● **Aim of the task**
Reproduce the part of the material that opens with the line containing "Tick the checkbox" and closes with the line containing "Screen dimensions: 640x1072 (x=412, y=510)", both included, copying each line without any change.

● **Given records**
+++

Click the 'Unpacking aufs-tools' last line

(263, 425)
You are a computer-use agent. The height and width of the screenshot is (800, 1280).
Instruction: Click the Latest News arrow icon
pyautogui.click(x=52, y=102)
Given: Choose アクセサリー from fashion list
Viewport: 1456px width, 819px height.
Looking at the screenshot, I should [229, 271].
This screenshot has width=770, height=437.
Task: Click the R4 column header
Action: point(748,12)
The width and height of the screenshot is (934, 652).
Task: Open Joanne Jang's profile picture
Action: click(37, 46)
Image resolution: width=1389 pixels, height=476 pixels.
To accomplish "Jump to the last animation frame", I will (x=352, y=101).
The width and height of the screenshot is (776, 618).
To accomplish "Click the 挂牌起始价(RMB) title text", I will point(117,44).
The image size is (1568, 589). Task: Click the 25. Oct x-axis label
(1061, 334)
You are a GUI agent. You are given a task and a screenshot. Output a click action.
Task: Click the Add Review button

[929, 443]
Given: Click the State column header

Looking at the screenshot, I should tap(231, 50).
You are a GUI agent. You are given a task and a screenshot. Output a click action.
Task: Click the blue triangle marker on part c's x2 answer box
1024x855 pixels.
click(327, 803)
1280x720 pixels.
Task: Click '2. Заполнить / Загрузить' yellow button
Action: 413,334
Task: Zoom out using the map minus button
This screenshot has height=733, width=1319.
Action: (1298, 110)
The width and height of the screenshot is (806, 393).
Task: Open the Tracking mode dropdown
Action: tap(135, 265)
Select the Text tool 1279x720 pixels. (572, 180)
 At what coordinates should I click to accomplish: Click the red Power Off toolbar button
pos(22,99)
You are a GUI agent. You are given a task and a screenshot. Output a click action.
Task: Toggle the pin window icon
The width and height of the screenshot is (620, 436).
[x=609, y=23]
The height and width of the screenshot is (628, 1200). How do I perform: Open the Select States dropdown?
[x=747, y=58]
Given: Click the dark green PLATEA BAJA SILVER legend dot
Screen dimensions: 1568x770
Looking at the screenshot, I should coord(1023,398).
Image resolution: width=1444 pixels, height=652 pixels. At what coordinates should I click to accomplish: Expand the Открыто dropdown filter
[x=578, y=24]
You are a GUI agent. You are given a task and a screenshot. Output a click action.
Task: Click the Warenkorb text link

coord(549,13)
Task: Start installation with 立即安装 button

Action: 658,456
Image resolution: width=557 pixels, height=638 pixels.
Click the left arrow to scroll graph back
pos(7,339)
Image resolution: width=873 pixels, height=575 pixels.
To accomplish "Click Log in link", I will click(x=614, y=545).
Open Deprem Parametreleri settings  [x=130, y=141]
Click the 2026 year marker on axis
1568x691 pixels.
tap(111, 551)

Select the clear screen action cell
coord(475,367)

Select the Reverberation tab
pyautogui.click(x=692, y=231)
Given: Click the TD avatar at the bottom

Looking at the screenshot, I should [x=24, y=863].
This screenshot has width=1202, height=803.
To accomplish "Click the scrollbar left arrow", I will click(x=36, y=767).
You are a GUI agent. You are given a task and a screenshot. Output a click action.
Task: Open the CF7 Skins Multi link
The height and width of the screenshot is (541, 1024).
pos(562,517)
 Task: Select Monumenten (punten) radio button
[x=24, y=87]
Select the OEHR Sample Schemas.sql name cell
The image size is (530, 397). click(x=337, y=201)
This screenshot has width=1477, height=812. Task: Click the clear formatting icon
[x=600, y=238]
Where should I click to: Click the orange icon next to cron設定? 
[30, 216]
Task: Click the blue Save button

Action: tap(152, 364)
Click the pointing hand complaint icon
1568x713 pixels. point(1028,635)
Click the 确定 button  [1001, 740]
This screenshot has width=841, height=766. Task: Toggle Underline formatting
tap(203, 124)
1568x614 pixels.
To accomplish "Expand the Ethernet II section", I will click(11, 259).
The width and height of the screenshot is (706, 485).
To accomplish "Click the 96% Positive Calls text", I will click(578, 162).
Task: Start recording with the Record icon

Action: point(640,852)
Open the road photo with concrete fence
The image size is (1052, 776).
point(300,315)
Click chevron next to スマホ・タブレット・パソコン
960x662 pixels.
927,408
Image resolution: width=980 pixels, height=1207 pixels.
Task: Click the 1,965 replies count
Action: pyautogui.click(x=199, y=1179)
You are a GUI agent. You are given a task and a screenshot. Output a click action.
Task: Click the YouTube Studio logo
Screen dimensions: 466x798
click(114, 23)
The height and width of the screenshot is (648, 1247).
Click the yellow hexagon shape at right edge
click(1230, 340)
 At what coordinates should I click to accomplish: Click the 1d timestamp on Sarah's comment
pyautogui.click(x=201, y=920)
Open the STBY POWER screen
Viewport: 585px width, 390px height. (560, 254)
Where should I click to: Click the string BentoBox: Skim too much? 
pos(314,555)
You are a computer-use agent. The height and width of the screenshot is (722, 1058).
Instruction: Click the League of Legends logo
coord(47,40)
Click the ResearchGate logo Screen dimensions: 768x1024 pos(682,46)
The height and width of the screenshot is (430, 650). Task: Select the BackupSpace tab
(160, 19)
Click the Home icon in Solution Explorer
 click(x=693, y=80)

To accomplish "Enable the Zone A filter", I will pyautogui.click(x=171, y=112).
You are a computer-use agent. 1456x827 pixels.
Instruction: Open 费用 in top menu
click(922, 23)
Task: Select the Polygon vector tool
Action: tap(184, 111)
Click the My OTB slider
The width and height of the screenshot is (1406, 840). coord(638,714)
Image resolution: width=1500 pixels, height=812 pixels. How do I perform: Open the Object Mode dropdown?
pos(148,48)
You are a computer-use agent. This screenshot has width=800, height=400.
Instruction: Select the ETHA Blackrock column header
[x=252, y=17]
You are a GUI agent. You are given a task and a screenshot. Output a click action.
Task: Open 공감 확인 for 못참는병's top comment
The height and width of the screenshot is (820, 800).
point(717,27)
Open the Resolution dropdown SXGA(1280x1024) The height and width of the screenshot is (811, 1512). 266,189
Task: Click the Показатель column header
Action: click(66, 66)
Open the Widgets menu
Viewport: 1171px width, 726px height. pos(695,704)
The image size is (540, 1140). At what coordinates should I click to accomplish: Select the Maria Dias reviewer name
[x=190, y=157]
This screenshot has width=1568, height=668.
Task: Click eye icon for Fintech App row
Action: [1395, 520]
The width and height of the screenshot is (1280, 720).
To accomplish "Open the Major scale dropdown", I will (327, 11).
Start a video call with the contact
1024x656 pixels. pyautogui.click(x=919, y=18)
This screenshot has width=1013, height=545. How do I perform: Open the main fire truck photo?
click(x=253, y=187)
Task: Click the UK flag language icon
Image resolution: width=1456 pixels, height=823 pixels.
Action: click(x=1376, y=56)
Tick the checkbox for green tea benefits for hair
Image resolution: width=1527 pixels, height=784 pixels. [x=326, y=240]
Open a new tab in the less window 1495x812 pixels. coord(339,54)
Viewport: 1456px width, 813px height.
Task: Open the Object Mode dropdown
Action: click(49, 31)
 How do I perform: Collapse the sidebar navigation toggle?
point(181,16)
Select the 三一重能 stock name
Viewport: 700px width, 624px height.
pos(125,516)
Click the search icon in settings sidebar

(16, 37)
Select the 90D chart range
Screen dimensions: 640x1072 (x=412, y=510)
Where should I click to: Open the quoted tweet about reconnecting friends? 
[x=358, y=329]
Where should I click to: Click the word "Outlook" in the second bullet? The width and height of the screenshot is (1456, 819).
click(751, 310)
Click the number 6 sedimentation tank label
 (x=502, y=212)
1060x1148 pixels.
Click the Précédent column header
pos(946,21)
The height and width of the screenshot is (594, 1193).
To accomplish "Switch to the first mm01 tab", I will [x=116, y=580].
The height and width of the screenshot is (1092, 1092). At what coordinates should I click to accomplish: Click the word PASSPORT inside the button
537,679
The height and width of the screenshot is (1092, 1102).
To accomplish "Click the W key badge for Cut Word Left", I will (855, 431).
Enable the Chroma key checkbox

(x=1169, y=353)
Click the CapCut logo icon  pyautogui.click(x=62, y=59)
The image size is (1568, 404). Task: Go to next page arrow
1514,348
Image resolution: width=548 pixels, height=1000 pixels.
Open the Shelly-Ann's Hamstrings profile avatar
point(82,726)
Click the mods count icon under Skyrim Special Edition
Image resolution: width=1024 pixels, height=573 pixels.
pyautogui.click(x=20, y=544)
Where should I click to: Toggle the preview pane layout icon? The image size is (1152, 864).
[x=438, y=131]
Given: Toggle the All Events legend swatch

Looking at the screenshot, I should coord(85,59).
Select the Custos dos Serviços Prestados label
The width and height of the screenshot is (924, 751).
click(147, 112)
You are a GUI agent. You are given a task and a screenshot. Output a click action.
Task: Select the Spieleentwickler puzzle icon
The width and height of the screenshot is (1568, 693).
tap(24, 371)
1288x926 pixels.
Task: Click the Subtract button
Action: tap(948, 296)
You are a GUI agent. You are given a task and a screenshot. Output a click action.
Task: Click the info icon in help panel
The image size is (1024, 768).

+++

● **Task solution**
Tick the checkbox for green tea benefits for hair
Image resolution: width=1527 pixels, height=784 pixels. [x=326, y=240]
Open a new tab in the less window 1495x812 pixels. coord(339,54)
Viewport: 1456px width, 813px height.
Task: Open the Object Mode dropdown
Action: click(49, 31)
 How do I perform: Collapse the sidebar navigation toggle?
point(181,16)
Select the 三一重能 stock name
Viewport: 700px width, 624px height.
pos(125,516)
Click the search icon in settings sidebar

(16, 37)
Select the 90D chart range
Screen dimensions: 640x1072 (x=412, y=510)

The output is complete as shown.